At this point, my goal is tweety to thirty net carbs. I know it works, and my blood sugars are much better. That this was the way diabetes was treated at some point is true. But it was not just diabetes. This is how obesity was treated as well.
People were told to avoid bread, potatoes, pasta, and other starchy foods. This was the reality of the 1950s. It was effective diet advice. People who worked in the field. Especially doctors specializing in endocrinology knew this. In Raymond Greene’s 1951 Practice of Endocrinology, it reads to recommend this. In essence, it’s a keto diet.

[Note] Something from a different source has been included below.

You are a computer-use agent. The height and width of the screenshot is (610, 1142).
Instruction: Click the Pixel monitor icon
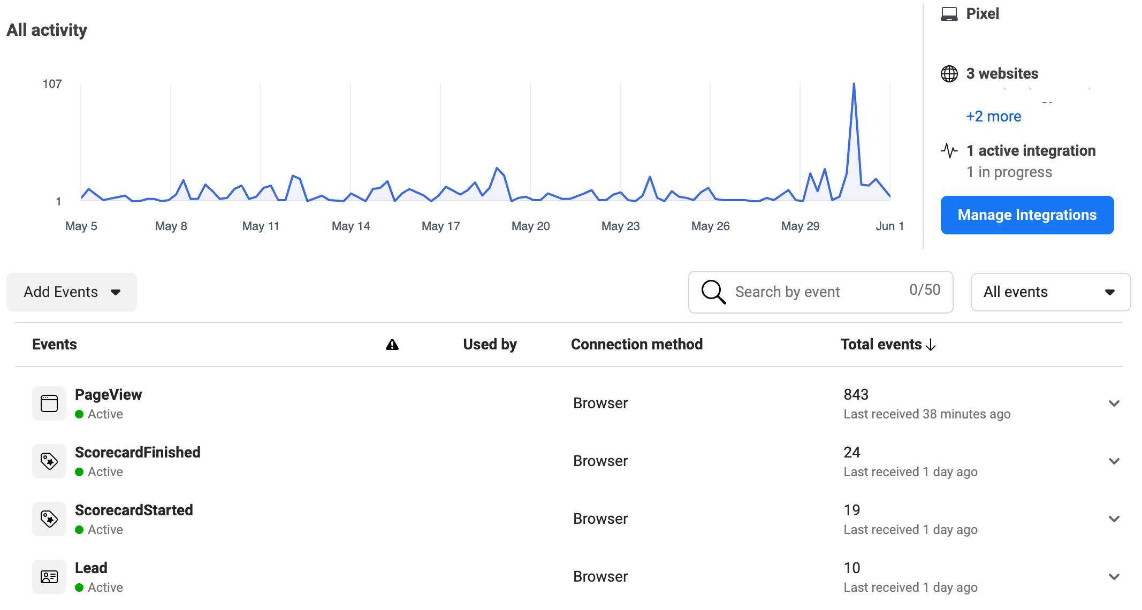[x=949, y=13]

It leads to satiety, and the pounds drop, if by magic. This changed with President Dwight D Eisenhower’s heart attack in 1957. People were living longer and we were having an epidemic of heart disease. That people were living longer seemed to be a noneffect, just that heart attacks were more common.
A culprit had to be found.
Of course, the American diet came under examination.
There are some things that were common at the time, that from our perch in the 21st century seem strange. I would like to point to them.
* People ate more fat, in particular animal fat. It was not uncommon for housewives to save bacon and turkey, sometimes duck fat, for later cooking.
* The American diet was far less ultra-processed. This was still in the future, but this is the decade where TV Dinners first made an appearance.
* Most people ate two to three meals a day. Snacking was frowned upon.
* Obesity was rare.
* Americans were not obsessed with physical exercise. This was to start in the 1970–80s.
* Americans, for the most part, ate home-cooked meals. Middle-class families could live good middle-class lives on one income. Yes, there are qualifiers to this with both class and race. But to keep it simple, for this piece, let's close our eyes to that other ugly reality.